Il Tribunale Superiore delle Acque Pubbliche, all’esito dell’udienza pubblica del 12 febbraio 2025, nella causa n. R.G. 75/2023, ha enunciato, in sede di appello, i seguenti principi:
- In tema di responsabilità per i danni cagionati dalle cose in custodia ex art. 2051 c.c., la dichiarazione dello stato di emergenza non costituisce, di per sé, prova dell’eccezionalità dell’evento dannoso idonea a liberare il custode dalla relativa responsabilità.

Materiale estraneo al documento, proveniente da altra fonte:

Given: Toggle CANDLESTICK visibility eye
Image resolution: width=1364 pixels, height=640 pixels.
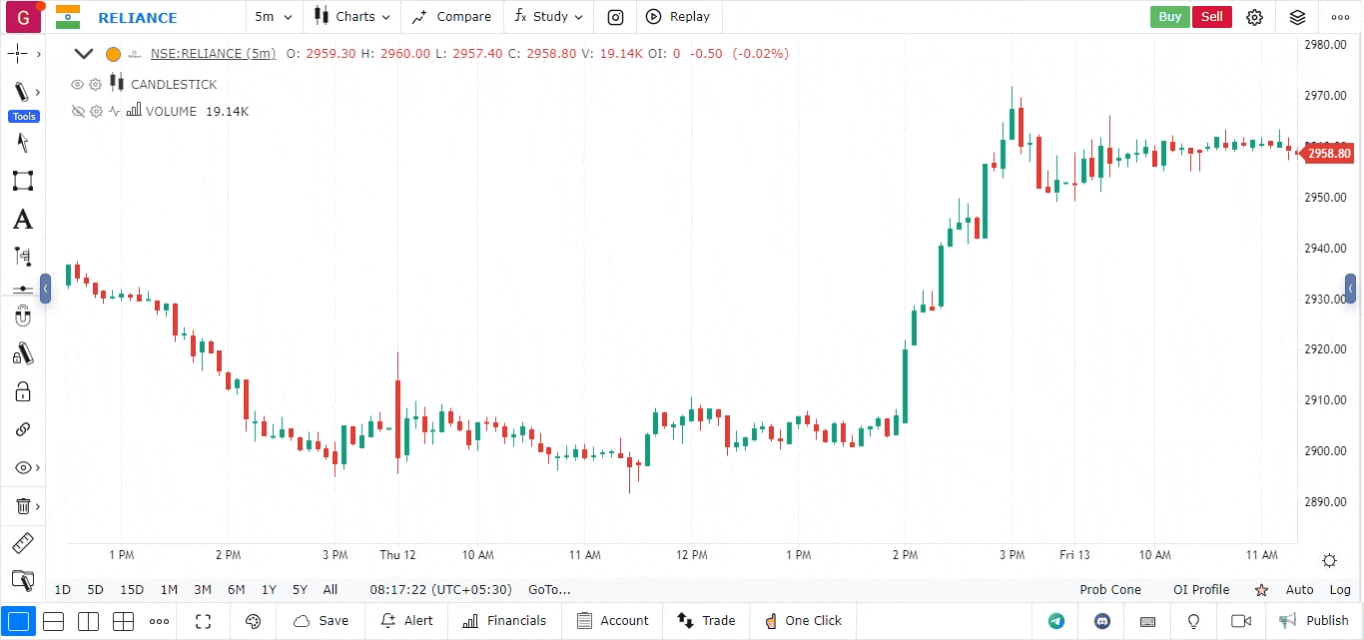Looking at the screenshot, I should click(77, 85).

- In tema di responsabilità per i danni cagionati dalle cose in custodia ex art. 2051 c.c., l’attore ha l’onere di provare il nesso di causalità tra la cosa in custodia ed il danno, mentre il custode ha l’onere della prova liberatoria del caso fortuito (rappresentato da un fatto giuridico naturale, oppure dalla dimostrazione della rilevanza causale, esclusiva o concorrente, alla produzione del danno della condotta del danneggiato, caratterizzata dalla colpa ex art. 1227 c.c., o delle condotte di terzi, comunque connotate da oggettive imprevedibilità e inevitabilità, senza che abbia alcuna rilevanza la diligenza o meno del custode).